La mobilisation des deux principales forces de contestation, le Front pour la sauvegarde de la démocratie (FSD) et la Coalition des forces patriotiques a abouti à des résolutions invitant les Maliens à ne plus reconnaître le président élu, Ibrahim Boubacar Kéita. Des recommandations qui risquent de conduire à une crise profonde.
Deux coalitions, un même objectif : ne pas reconnaitre l’autorité du président de la République, Ibrahim Boubacar Keita. Le Front pour la sauvegarde de la démocratie et la Coalition des forces patriotiques ont échangé avec leurs membres sur la nouvelle démarche à entreprendre.
La situation actuelle du pays, la situation des caisses de l’Etat, le découpage territorial sans concertation avec les populations concernées ont été, entre autres, les questions abordées par les intervenants.
L’honorable Soumaïla Cissé a rendu un hommage aux victimes des terroristes. “Notre pays a encore connu, cette semaine et la semaine dernière, de nouvelles victimes d’actes terroristes, barbares et inhumains au Nord, au Centre et même tout près de nous au poste de contrôle de Koala non loin de Kolokani. En tout premier lieu, nous nous inclinons avec tristesse, émotion et recueillement devant la mémoire de toutes ces victimes des violences et des actes terroristes qui continuent de frapper durement notre nation”.

_LIGNES FOURNIES:_

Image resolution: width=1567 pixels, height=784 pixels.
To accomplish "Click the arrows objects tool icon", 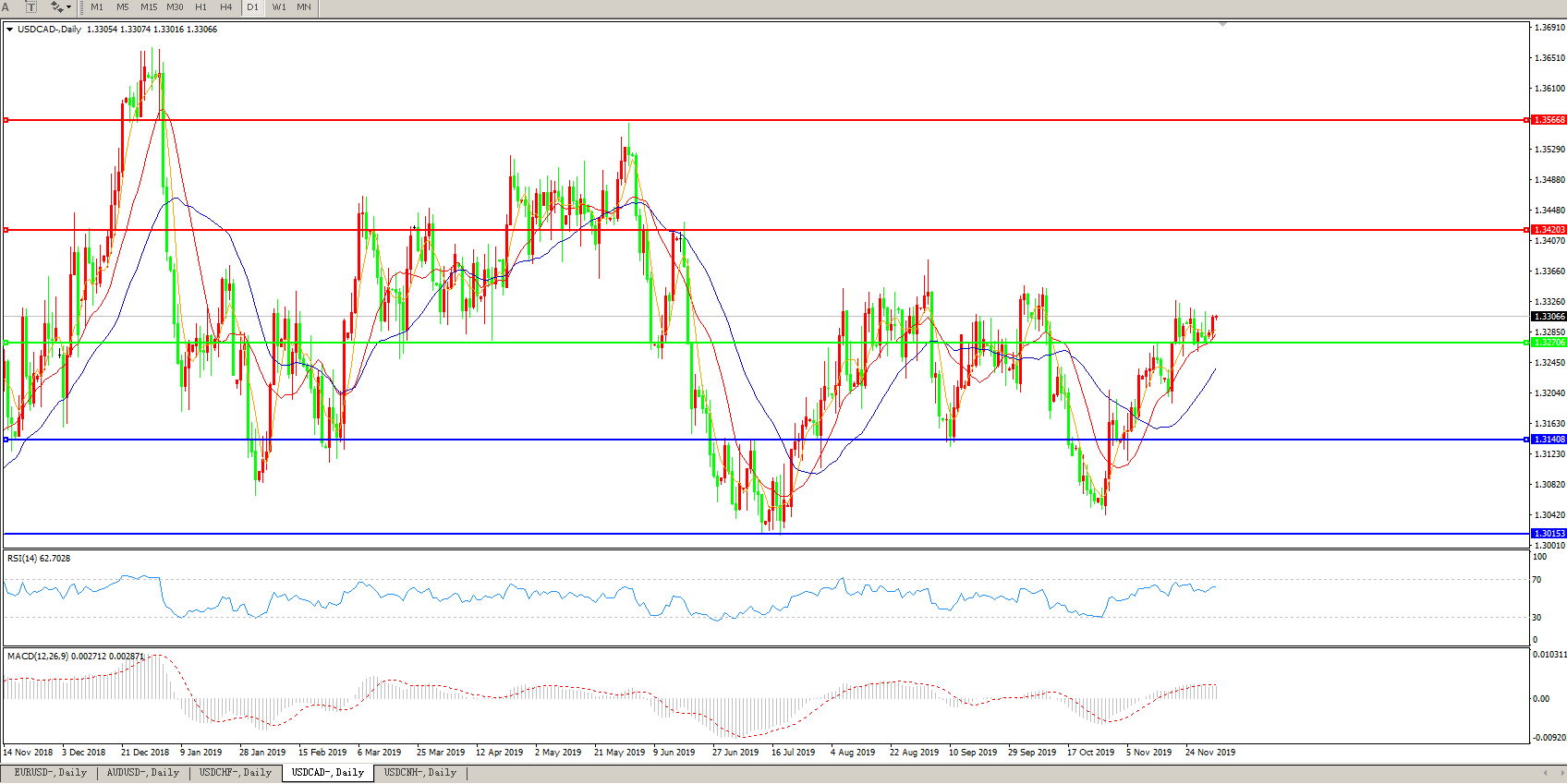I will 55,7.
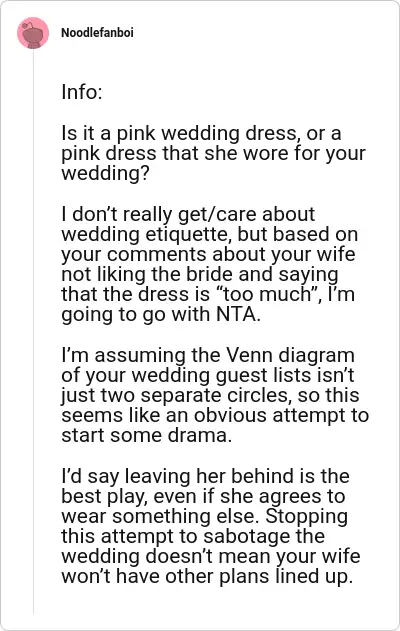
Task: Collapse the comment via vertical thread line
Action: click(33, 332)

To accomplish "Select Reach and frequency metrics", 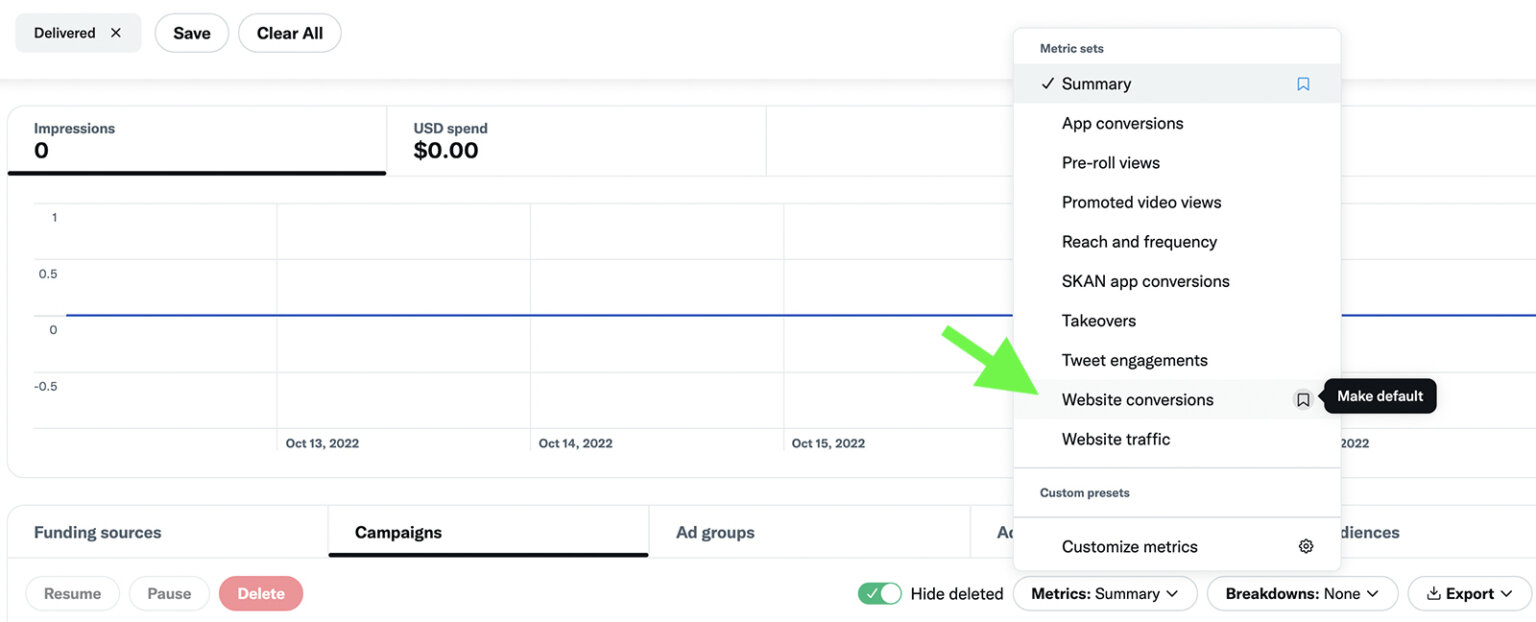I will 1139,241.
==
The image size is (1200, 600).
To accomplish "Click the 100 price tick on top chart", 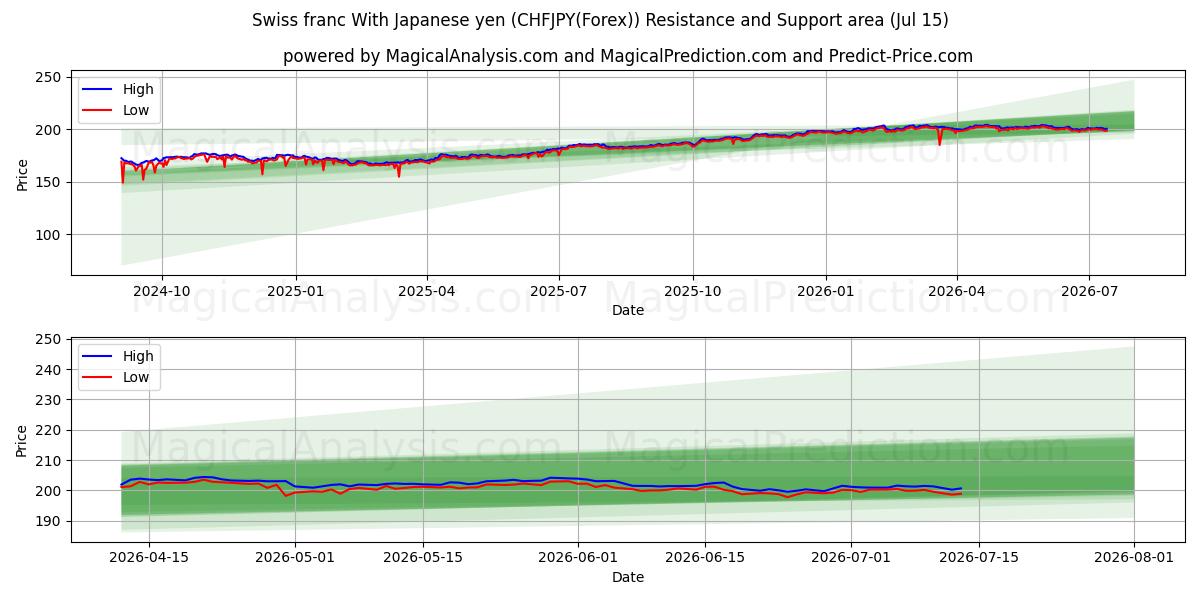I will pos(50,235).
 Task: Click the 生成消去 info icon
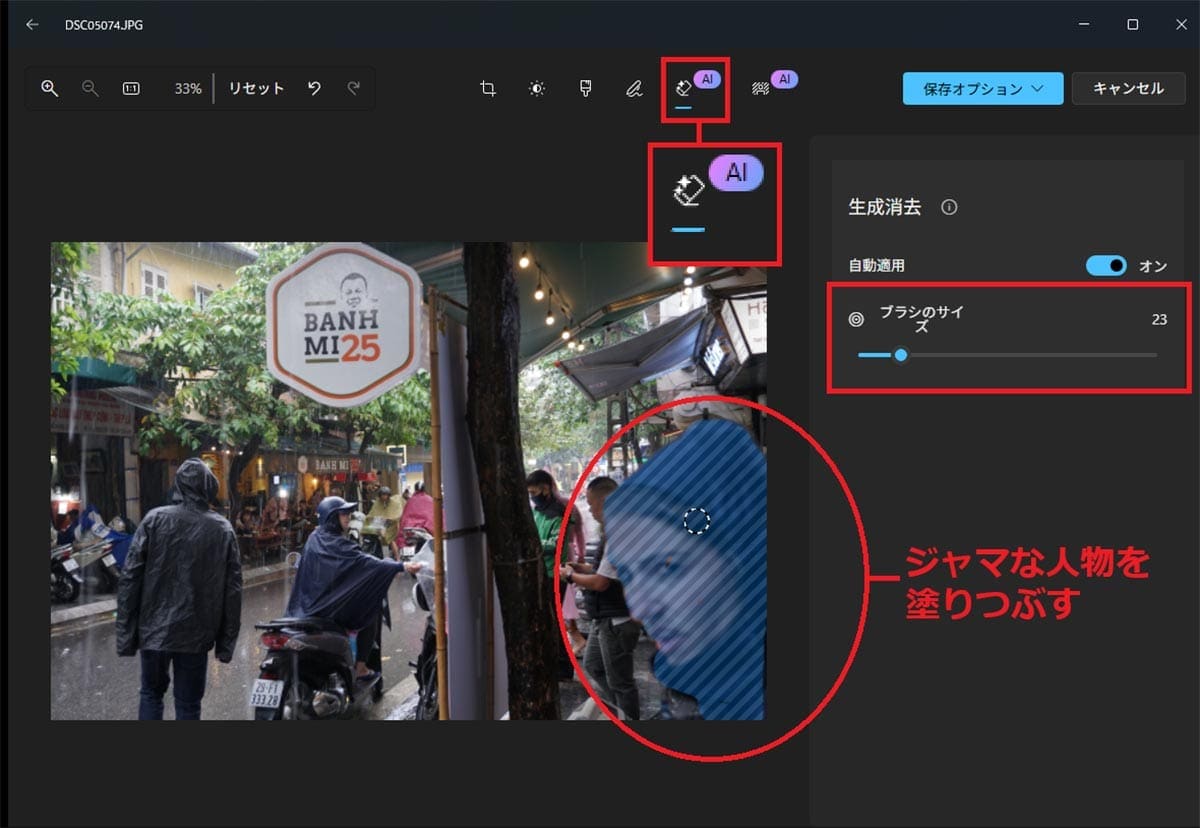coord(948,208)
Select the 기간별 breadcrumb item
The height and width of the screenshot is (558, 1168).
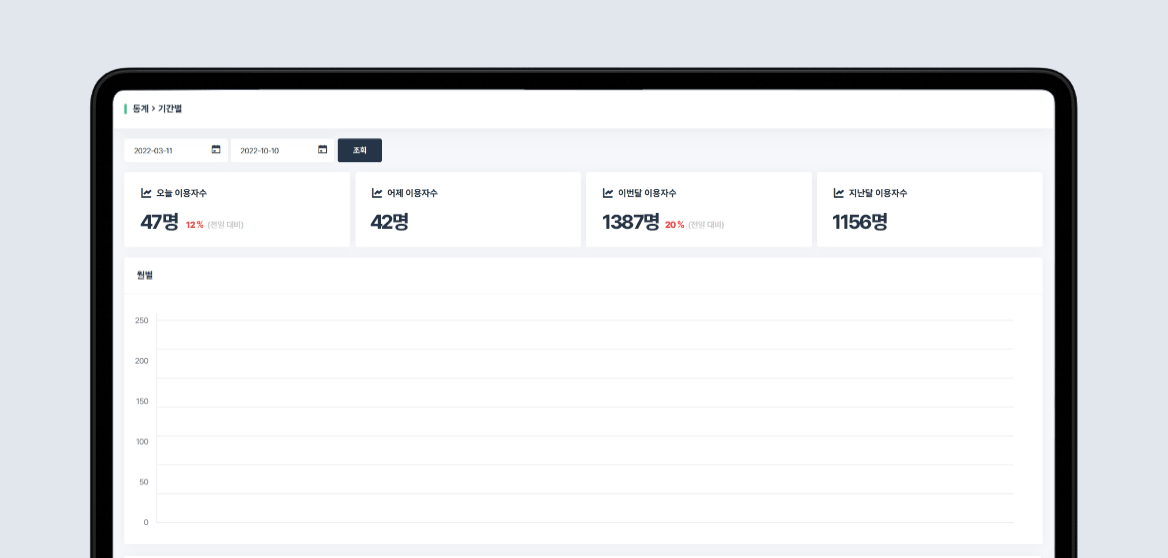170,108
---
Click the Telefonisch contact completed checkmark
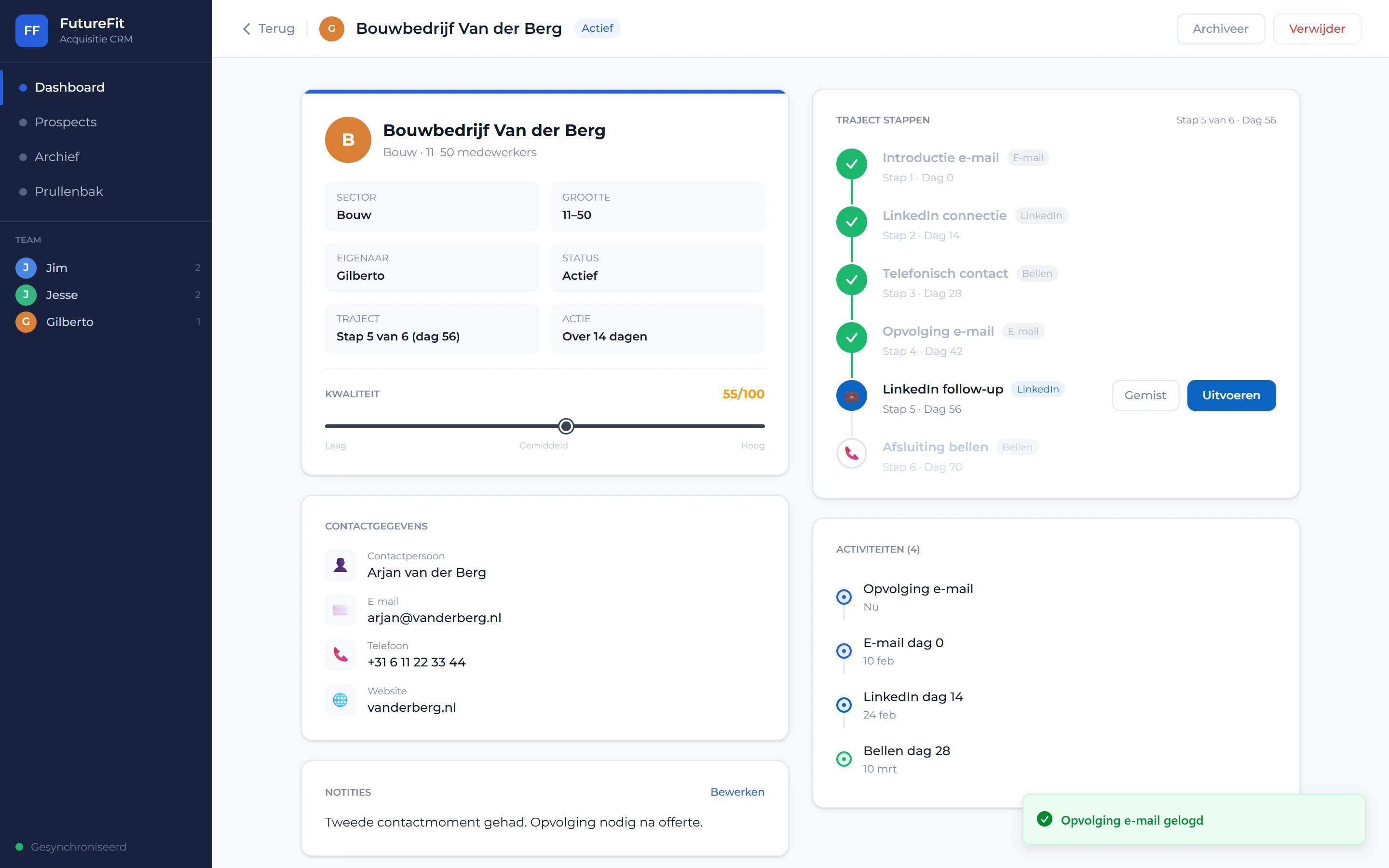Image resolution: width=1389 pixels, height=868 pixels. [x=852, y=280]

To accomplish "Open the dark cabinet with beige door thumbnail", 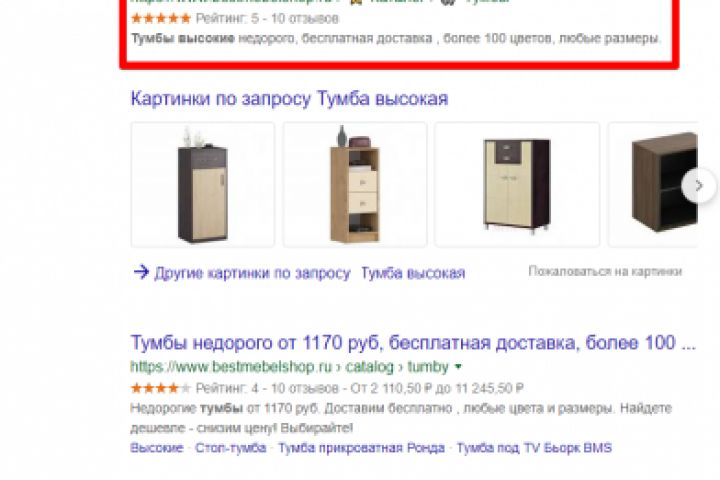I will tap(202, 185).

_OBJECTIF VISÉ:_ D'après l'extrait du document, quel poste de contrôle proche de Kolokani a connu des victimes d'actes terroristes ? Seul l'extrait du document sert de base pour répondre.

_RÉPONSE ATTENDUE:_ Le poste de contrôle de Koala.